Passage given
▼▼▼

# Ford 3000 regulator



## tt500 (Feb 18, 2012)

Hi i have a uk 1972 made ford 3000 , i need a new regulator , can anyone tell me if its a 11 or 22amp , no info on the old one 

from windy Lincolnshire UK


----------



## Big_T (Dec 1, 2011)

The regulator for your tractor is P/N DONN10505A (12V, *22Amp*).

The replacement regulator for the above is P/N 82847719.

You can check this out: 
- Click on Messick's at the top of this page.
- Click on Parts Diagrams. 
- Click on New Holland.
- Enter 3000 for your model number.
- Click on Ford 3000 3 Cyl 1/65 - 12/74. 
- Click on electrical system. 
- Click on left hand side of engine.
- See item No. 40 (regulator)

Does your tractor have an alternator or a generator?? An alternator has a 35 amp regulator. See Messick's above.


----------



## tt500 (Feb 18, 2012)

Thanks for that , got the new regulator , now the next small problem !!

the old regulator was non standard, the new one is genuine replacment , does any one have a wiring diagram for this part ??

many thanks


----------



## Big_T (Dec 1, 2011)

Try a Yahoo search for "ford 3000 tractor wiring diagram".


----------



## tt500 (Feb 18, 2012)

Thanks for that , Brilliant , had been trying Google with no luck , Im also looking for picture / detailed drawing of the back / connections of the instrument panel if anyone has one ??

no luck with Yahoo or google , all help appreciated 

thanks


----------



## Big_T (Dec 1, 2011)

Just a short note to ENSURE that you found the wiring diagram for a 12V negative ground system. I could not upload the wiring diagram. Wrong format....


----------



## Hacke (Feb 22, 2011)

The regulator is of the type Lucas RB340, info on pages 17-26 here:
http://mgaguru.com/mgtech/books/pdf/Lucas_Generator_and_Control_Box_Tests.pdf

Wiring diagram here, it is the upper diagram for your tractor ("B" prefix to serial number means UK made):
http://www.fordsontractorpages.nl/phpbb3/viewtopic.php?f=4&t=2963

Picture and description of connections on back of cluster (a 4000, same for 3000):
http://www.fordsontractorpages.nl/phpbb3/viewtopic.php?p=13318

Link to the picture above in a more pleasant size:
http://www.fotothing.com/photos/193/1932d2d1324bc011e9a82c8f8d2f9ce1_3c4.jpg

The upper holes are for panel light bulbs and the lower two are for warning light bulbs. Hold the "empty" cluster to a light and you see a flash for the generator warning light and an oil can for the engine oil pressure warning light.

While you have everything apart, make sure you have good electrical connection between the voltage stabilizer housing and the cluster housing. It is essential with a good ground to make the gauges work properly.


----------

▲▲▲

Request
Set down the forum thread on the Ford 3000 regulator word for word, from "The regulator is" to "pressure warning light.". Draw only on the forum thread above.

Provided data
▼▼▼

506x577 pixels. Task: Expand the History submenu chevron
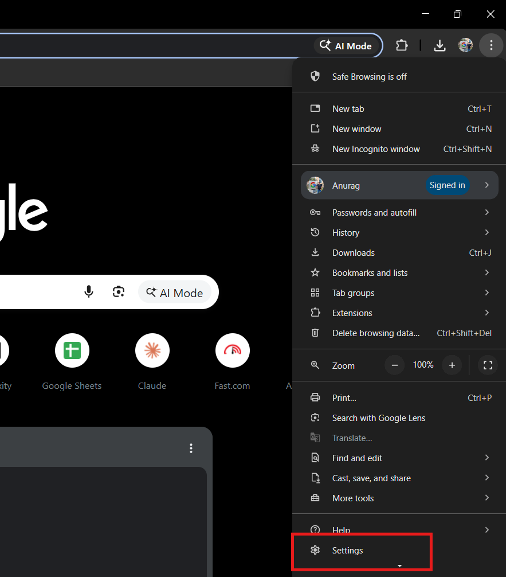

▲▲▲

Full answer
The regulator is of the type Lucas RB340, info on pages 17-26 here:
http://mgaguru.com/mgtech/books/pdf/Lucas_Generator_and_Control_Box_Tests.pdf

Wiring diagram here, it is the upper diagram for your tractor ("B" prefix to serial number means UK made):
http://www.fordsontractorpages.nl/phpbb3/viewtopic.php?f=4&t=2963

Picture and description of connections on back of cluster (a 4000, same for 3000):
http://www.fordsontractorpages.nl/phpbb3/viewtopic.php?p=13318

Link to the picture above in a more pleasant size:
http://www.fotothing.com/photos/193/1932d2d1324bc011e9a82c8f8d2f9ce1_3c4.jpg

The upper holes are for panel light bulbs and the lower two are for warning light bulbs. Hold the "empty" cluster to a light and you see a flash for the generator warning light and an oil can for the engine oil pressure warning light.